Stored items from a collection
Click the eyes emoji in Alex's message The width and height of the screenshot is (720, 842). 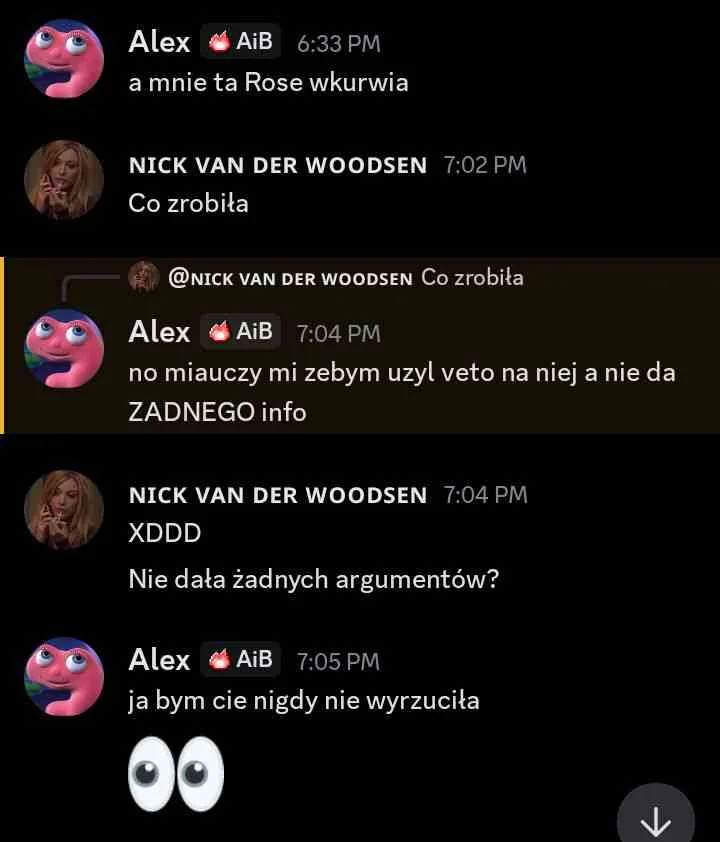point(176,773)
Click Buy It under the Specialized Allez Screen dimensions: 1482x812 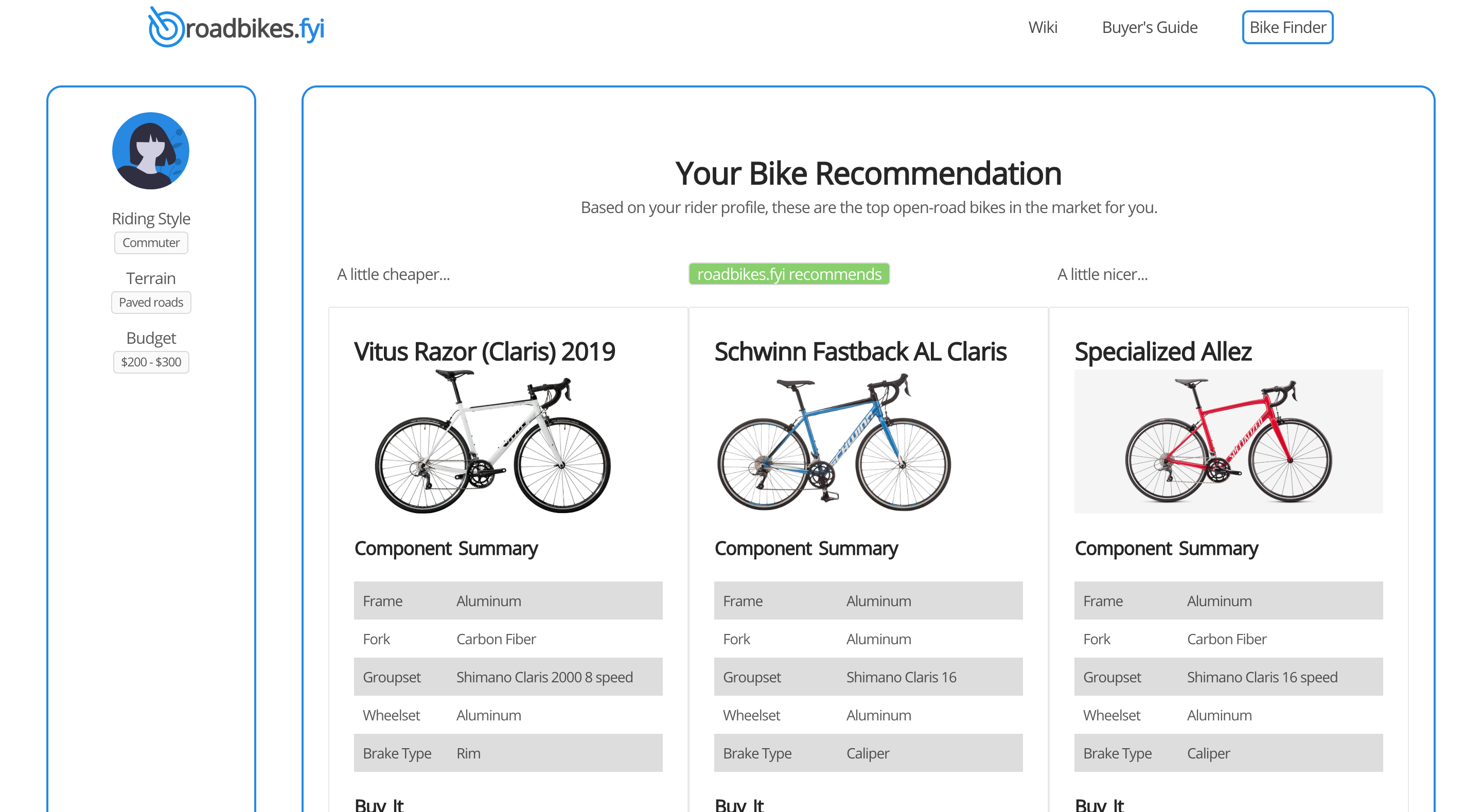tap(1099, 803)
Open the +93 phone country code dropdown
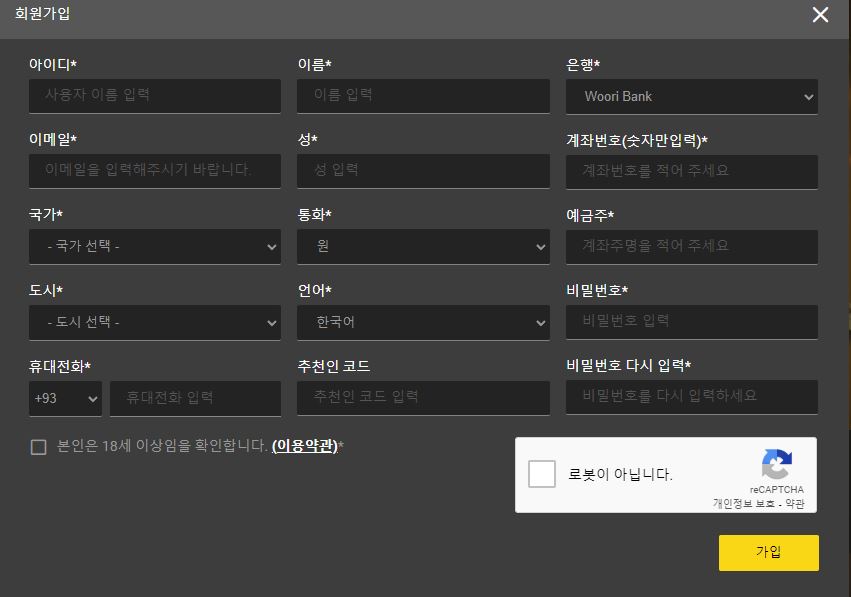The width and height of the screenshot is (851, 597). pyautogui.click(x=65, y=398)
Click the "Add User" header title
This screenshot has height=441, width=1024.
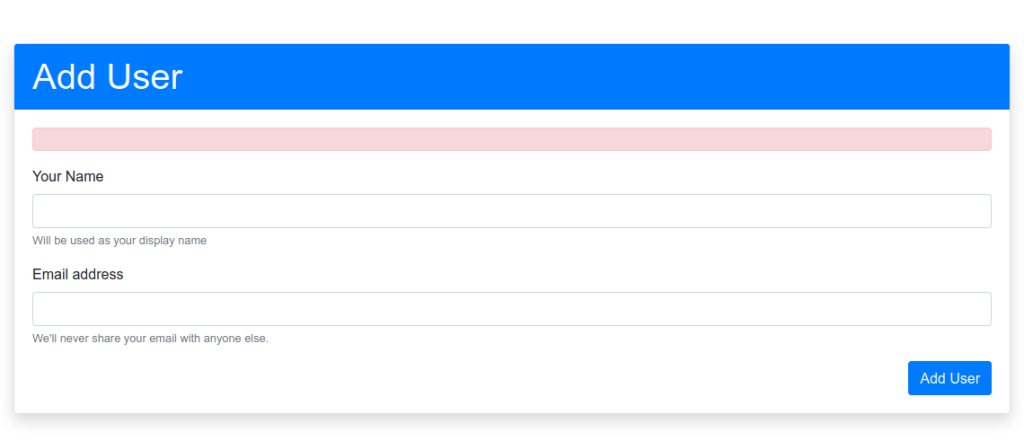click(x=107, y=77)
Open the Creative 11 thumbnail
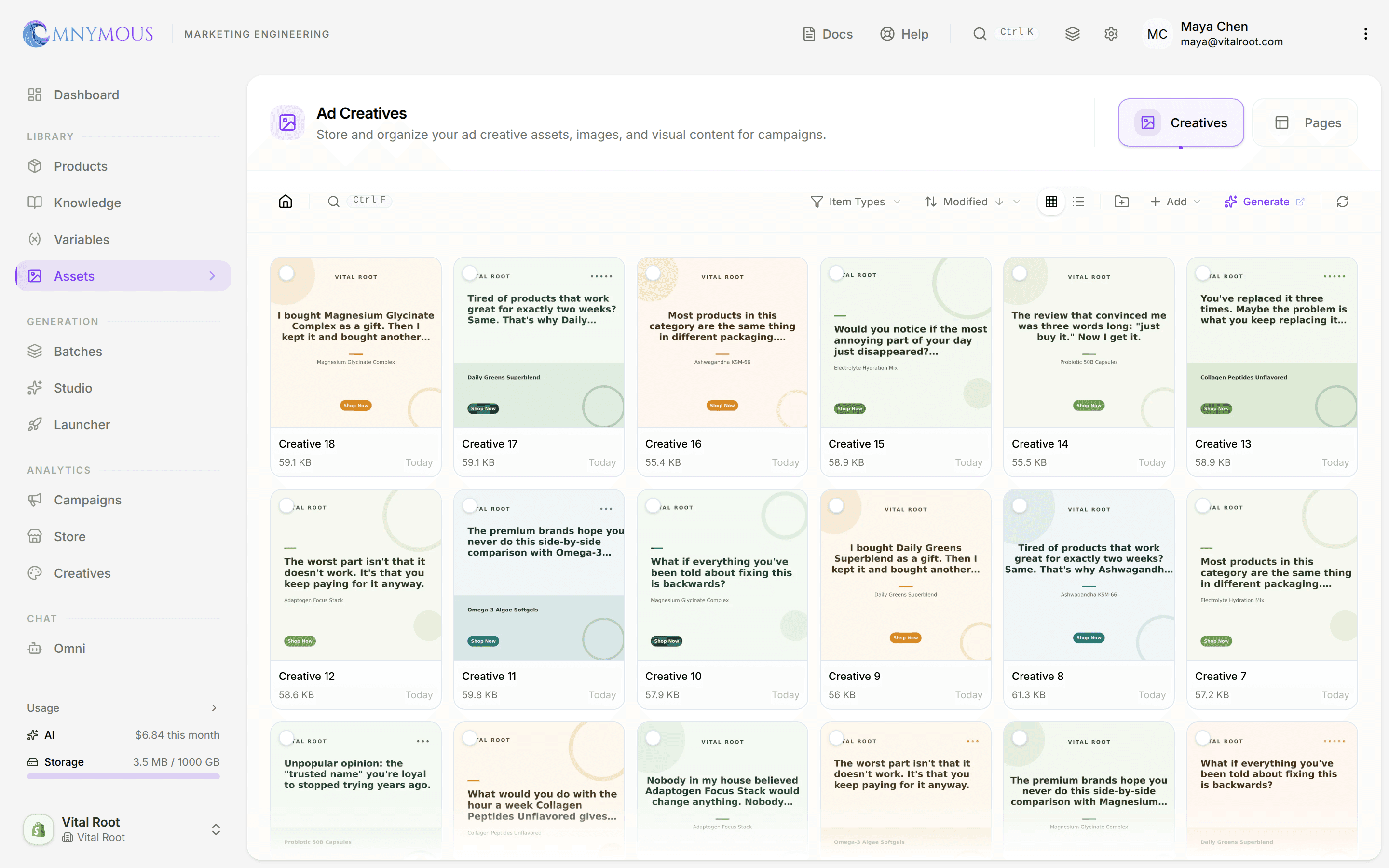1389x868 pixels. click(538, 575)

--

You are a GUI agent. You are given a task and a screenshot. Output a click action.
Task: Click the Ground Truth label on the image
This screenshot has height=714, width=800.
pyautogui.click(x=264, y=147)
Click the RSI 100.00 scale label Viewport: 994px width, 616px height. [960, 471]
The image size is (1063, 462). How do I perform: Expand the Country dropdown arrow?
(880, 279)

Problem to work on: Scan the entries above and return each line that holds "label".

Finished task:
Task: Click the Ground Truth label on the image
Click the RSI 100.00 scale label Viewport: 994px width, 616px height. [960, 471]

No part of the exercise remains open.